++++ ESTRATTO DEL TESTO ++++
Possiamo concretamente pensare ad un’Italia indipendente dal punto di vista energetico e ad emissioni zero?

In Italia molti (stra)parlano di sovranità, ma sembrano dimenticare che la prima sovranità che il nostro Paese dovrebbe preoccuparsi di raggiungere è quella energetica. Oltre a salvaguardare le tasche degli italiani, elimineremmo alla radice i ricatti di natura geo-politica a cui siamo sottoposti da parte dei fornitori internazionali di combustibili fossili (e dalle grandi compagnie che li commercializzano). Tale traguardo potrebbe essere raggiunto ricorrendo solo ad energie rinnovabili, azzerando le emissioni di anidride carbonica. In Italia chi propone di seguire questa strada è spesso tacciato di essere un “sognatore inconcludente“, ma nella vicina Svizzera ci stanno pensando per davvero e hanno avviato studi approfonditi per capire quali siano le scelte migliori da adottare. Una sintesi di questi studi è stata recentemente pubblicata sulla rivista Frontiers in Energy Research

Attualmente la Svizzera ha un sistema energetico non molto diverso rispetto a quello italiano, largamente basato sull’importazione di combustibili fossili provenienti dall’estero. La produzione di energia elettrica è basata sull’uso combinato di centrali idroelettriche e nucleari. La recente crisi energetica ed altri eventi come la forte siccità che c’è stata durante l’ultimo anno hanno messo in evidenza i limiti del sistema attuale. A questo va aggiunto che le centrali nucleari svizzere sono tutte di II generazione e sono ormai prossime alla fine del loro ciclo di vita. Nel corso dei prossimi 10 – 20 anni tutte le centrali nucleari svizzere dovranno essere spente ed inizierà la costosissima fase di smantellamento degli impianti.

Di fronte a tale situazione, anche gli svizzeri si stanno domandando quale potrà essere il loro futuro, sia dal punto di vista dei costi energetici che da quello dell’impatto climatico. Un gruppo di ricercatori della prestigiosa Scuola Politecnica Federale di Losanna (EPFL) e della Scuola universitaria professionale della Svizzera occidentale (HES-SO) ha affrontato il tema del futuro energetico svizzero domandandosi se sia possibile arrivare – entro il 2050 – ad un sistema che non faccia più uso di combustibili fossili, né dell’energia nucleare (considerato che entro il 2050 le attuali centrali saranno state tutte chiuse ed – al momento – non c’è alcun progetto per costruirne di nuove).
++++ DATI ARCHIVIATI ++++
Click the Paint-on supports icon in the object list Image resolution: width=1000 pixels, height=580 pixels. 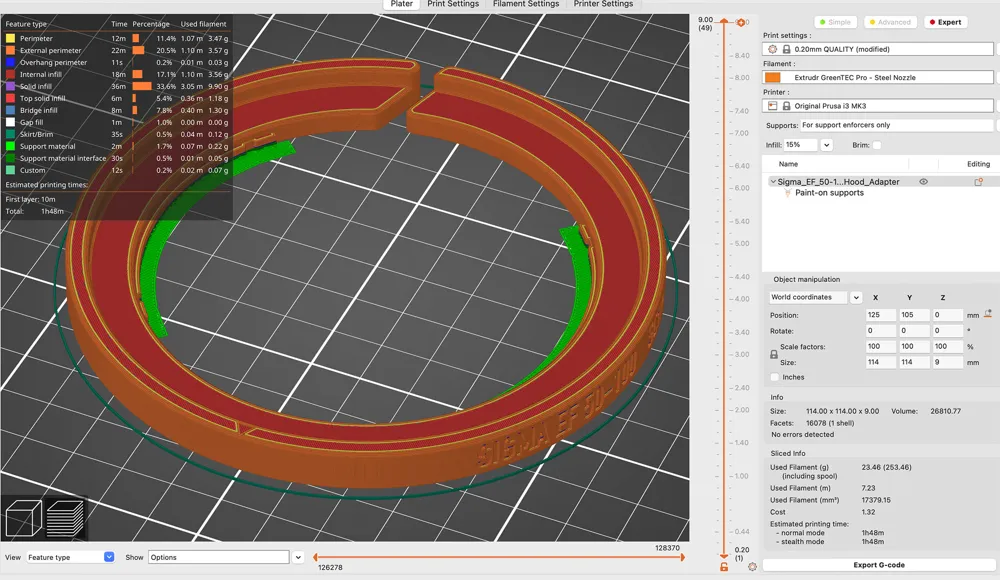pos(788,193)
++++
++++ DATI ARCHIVIATI ++++
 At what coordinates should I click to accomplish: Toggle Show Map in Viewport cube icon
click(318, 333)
++++
> [LAVORO RICHIESTO]:
Trascrivi, dal testo sull'indipendenza energetica, la parte che comincia con le parole contenenti "Di fronte a" e finisce con "costruirne di nuove).". I record sono materiale a sé, distinto dal testo.

> [RISPOSTA]:
Di fronte a tale situazione, anche gli svizzeri si stanno domandando quale potrà essere il loro futuro, sia dal punto di vista dei costi energetici che da quello dell’impatto climatico. Un gruppo di ricercatori della prestigiosa Scuola Politecnica Federale di Losanna (EPFL) e della Scuola universitaria professionale della Svizzera occidentale (HES-SO) ha affrontato il tema del futuro energetico svizzero domandandosi se sia possibile arrivare – entro il 2050 – ad un sistema che non faccia più uso di combustibili fossili, né dell’energia nucleare (considerato che entro il 2050 le attuali centrali saranno state tutte chiuse ed – al momento – non c’è alcun progetto per costruirne di nuove).